Objective. This study evaluates possible correlations between the pattern of antinuclear antibodies (ANA) on indirect immunofluorescence (ILE) testing and nailfold microangiopathy stage (early, active, and late stage) in systemic sclerosis (SSc). Patients with SSc were followed prospectively to monitor progression of microvascular damage. Methods. The ANA pattern on IIF was searched in 42 patients with SSc showing an early pattern of nailfold microangiopathy at baseline, and was followed using nailfold videocapillaroscopy (NYC) for a median time of 91 months. Results. Among patients whose microangiopathy showed a rapid progression from early to late pattern on NYC, the IIF pattern was fine-speckled + nucleolar (Scl-70+) in 44%, centromeric in 33%, nucleolar in 11%, and homogeneous in 11% of patients with SSc. Antitopoisomerase I antibodies were significantly more frequent (57%) in patients with late pattern of microangiopathy on NYC. The median time of progression from early to active disease was significantly lower in patients with both fine-speckled + nucleolar and nucleolar ANA positivity.
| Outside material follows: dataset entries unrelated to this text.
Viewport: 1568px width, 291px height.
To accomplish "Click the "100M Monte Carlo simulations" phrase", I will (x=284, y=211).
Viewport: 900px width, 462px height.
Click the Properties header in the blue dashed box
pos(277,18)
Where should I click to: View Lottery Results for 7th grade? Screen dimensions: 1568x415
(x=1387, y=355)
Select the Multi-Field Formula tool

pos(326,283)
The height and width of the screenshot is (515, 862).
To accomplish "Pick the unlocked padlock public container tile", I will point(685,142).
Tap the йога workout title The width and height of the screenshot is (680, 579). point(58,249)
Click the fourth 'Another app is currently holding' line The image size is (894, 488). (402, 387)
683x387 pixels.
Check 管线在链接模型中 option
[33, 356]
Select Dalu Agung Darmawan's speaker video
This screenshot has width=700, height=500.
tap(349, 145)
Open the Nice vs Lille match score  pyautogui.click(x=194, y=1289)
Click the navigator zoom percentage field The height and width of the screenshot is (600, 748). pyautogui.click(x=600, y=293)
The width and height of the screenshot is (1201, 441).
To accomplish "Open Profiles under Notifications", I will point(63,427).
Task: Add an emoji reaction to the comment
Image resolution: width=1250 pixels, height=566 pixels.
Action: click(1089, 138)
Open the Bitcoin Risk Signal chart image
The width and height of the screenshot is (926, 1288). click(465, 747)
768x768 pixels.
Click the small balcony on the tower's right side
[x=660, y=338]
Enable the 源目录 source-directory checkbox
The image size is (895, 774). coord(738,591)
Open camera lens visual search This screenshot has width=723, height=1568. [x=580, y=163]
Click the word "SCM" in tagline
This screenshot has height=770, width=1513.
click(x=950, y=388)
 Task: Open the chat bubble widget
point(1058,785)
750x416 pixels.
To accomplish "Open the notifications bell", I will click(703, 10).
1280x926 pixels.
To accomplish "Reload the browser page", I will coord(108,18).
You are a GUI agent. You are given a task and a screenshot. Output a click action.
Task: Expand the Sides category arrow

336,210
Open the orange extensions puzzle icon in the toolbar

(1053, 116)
The severity of microangiopathy was higher in patients with the nucleolar pattern on IIF. Patients already showing a slight reduction of capillary number at baseline were likely to have either the nucleolar or the fine-speckled + nucleolar pattern on IIF. Of note, 37% of patients still showing the early microangiopathy pattern on NYC at the end of the followup were ANA-negative. Conclusion. ANA-negative patients with SSc display a slower progression of nailfold microangiopathy characterized by the early pattern on NYC. Progression to the late NYC pattern (more advanced stage of microvascular damage) seems to be associated with a different autoantibody pattern on IIF (fine-speckled + nucleolar pattern being the most prevalent).